Je crois que très n'est pas du tout incompatible avec l'ironie, et qu'il est même préférable à bien et à fort, en ce qu'il la marque moins. Lorsque fort et bien sont ironiques, il n'y a qu'une façon de les prononcer; et cette façon étant ironique elle-même, elle ne laisse rien à désirer à celui à qui on parle : très, au contraire, pouvant, quand il est ironique, se prononcer comme s'il ne l'était pas, enveloppe davantage la raillerie et laisse dans l'embarras celui qu'on raille. (Encyclopédie, II, 245.)

Très est le mot propre et consacré pour désigner le plus haut degré dans la comparaison. Fort n'indique qu'un haut degré indéfini, avec une sorte de surprise, sans marquer le plus haut ; mais il est en effet affirmatif. Bien est également un peu vague; il marque un assentiment d'approbation et d'improbation.

Vous dites qu'un homme est très-sage, pour fixer le degré de sa sagesse ; vous dites qu'il est fort sage, pour assurer qu'il l'est beaucoup; vous dites

qu'il est bien sage, pour exprimer votre approbation et votre satisfaction; vous diriez de même qu'il est bien sage, avec des sentiments contraires.

Très ne marque point d'autre intention que celle d'exprimer à quel point une chose est ou nous paraît être telle. Fort marque l'intention de communiquer aux autres l'impression forte que la chose a faite sur vous. Bien marque moins une intention l'effusion naturelle du sentiment qu'on éprouve. (R.) (Voir l'article Fort, Très.)

que

1334. Tromper, Décevoir, Abuser.

Tromper, c'est induire malicieusement dans l'erreur ou le faux ; décevoir, y engager par des moyens séduisants ou spécieux; abuser, y plonger par un abus odieux de ses forces et de la faiblesse d'autrui.

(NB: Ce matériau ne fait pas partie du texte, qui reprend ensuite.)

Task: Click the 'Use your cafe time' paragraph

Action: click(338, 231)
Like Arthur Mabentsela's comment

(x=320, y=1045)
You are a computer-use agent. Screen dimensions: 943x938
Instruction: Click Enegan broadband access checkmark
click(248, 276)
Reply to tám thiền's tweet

On vous trompe en vous donnant pour vrai ce qui est faux, pour bon ce qui est mauvais, et vous serez trompé tant que vous ne serez pas en garde contre les personnes et que vous ne voudrez pas connaître la valeur des choses. On vous déçoit en flattant vos goûts et en connivant à vos idées, et vous serez déçu tant que vous croirez facilement ce qui vous plaît et que légèrement vous vous attacherez à ce qui vous rit. On vous abuse en captivant votre esprit et en vous livrant à la séduction; vous serez abusé tant que vous n'apprendrez pas à douter et à craindre, et que vous vous abandonnerez vous-même sans savoir vous défendre.

On trompe tout le monde, et même beaucoup plus habile que soi; on déçoit les gens qui s'en rapportent aux apparences, qui voient facilement en beau, qui aiment à se flatter, qui abondent dans leur sens; on abuse les personnes faibles, crédules, vives, qui ne soupçonnent pas qu'on veuille les tromper, qui ne voudront pas croire qu'on les a trompées, qui se persuadent sans raison ce qu'on leur dit, qui se passionnent pour l'objet qu'on leur présente, les jeunes gens, le peuple, etc.

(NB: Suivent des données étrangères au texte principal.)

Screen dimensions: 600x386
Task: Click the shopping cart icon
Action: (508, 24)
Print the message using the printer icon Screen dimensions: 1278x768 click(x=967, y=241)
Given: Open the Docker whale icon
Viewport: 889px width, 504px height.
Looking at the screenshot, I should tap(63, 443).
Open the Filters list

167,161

On trompe celui qui s'en laisse imposer, on déçoit celui qui se laisse capter, on abuse celui qui se laisse captiver. Il ne suffit pas d'être détrompé de ce qui nous tient au cœur, il faut en être désabusé. L'objet ne nous déçoit plus, mais nous sommes encore entrainés par notre penchant. (R.)

Tromper est le mot général. Il se dit des personnes et des choses. Les exemples mêmes de Roubaud montrent que ce sont les choses et non les personnes qui déçoivent; elles le font en présentant des apparences, belles et spécieuses, des promesses flatteuses.

Mais pour moi que l'éclat ne saurait décevoir. (BOILEAU.)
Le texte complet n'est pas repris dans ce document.